Reposted with permission from Holistic Birth of Orlando.
We are one of the only placental mammals that do not eat our placentas after birth. Why is this? It seems that we have been too far removed from trusting our bodies. It’s common in America to think of medicine as something manipulated or invented by man instead of from nature itself. And then there is the gross factor; I hear women often say how they could never do it because it’s just too disgusting a thought.
Ingesting the placenta after birth has amazing benefits to the mother. Childbirth can affect the body in many ways; sometimes women suffer from Postpartum Depression, fatigue, hormone imbalance, excessive bleeding and a general level of aches and pain. The placenta is an amazing organ, designed to protect and nourish our growing baby throughout our entire pregnancy. It contains many valuable hormones and is high in iron, exactly what our bodies need to quickly recover from birth so that we can tend to and provide for our newborn child; hardly a coincidence.
When this powerful organ is eaten by the mother it will aid in shrinking the uterus, increasing milk supply, warding off Postpartum Depression, balancing hormones, stopping hemorrhaging (when taken raw), battling fatigue and healing the body more quickly.
I find it very odd that the general population has less of an argument about eating genetically modified food or taking pills with a long list of side effects, than opening up to the idea of eating something designed by and for our own body because it’s “weird” or “gross,” especially when we as a species are alone in our aversion to eating the placenta. Why not look to nature first for medicine and insight on how to care for our bodies instead of another human being with a degree or a corporation that is focused on profit above all else? Placenta encapsulation is an opportunity to embrace and trust the knowledge of our own body.
By encapsulating this vital organ, many women have found the experience to be more comfortable and less “gross” than eating it raw. Some people choose to consume the placenta raw because it is more potent and less compromised in this state; the flavor is hardly noticeable, if at all, when blended into smoothies. There are different methods of encapsulation too; many people steam the placenta with lemon and ginger before dehydrating and often times it is dehydrated raw. Either way is acceptable; there are benefits to both.
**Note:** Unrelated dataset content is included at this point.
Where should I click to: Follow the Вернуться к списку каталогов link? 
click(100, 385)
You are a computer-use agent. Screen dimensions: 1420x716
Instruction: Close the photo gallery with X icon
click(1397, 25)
It’s a good idea to let your doctor or midwife know ahead of time that you plan on keeping your placenta; sometimes there is paperwork that must be filled out beforehand.
Typically, placenta encapsulation costs between $150 to $250; usually midwives, doulas or PE specialists will provide this service. And many times you will get a keepsake and/or print with the capsules. You should take two pills a day, one capsule in the morning and one around lunch; because the pills can cause an increase in energy, some women have reported issues getting to sleep when they take the capsules too close to bedtime.
There are tremendous benefits to ingesting the placenta after birth. Sharing this information and making it accessible to a larger population is a great way to support and empower other mothers. Trust your body and inform yourself!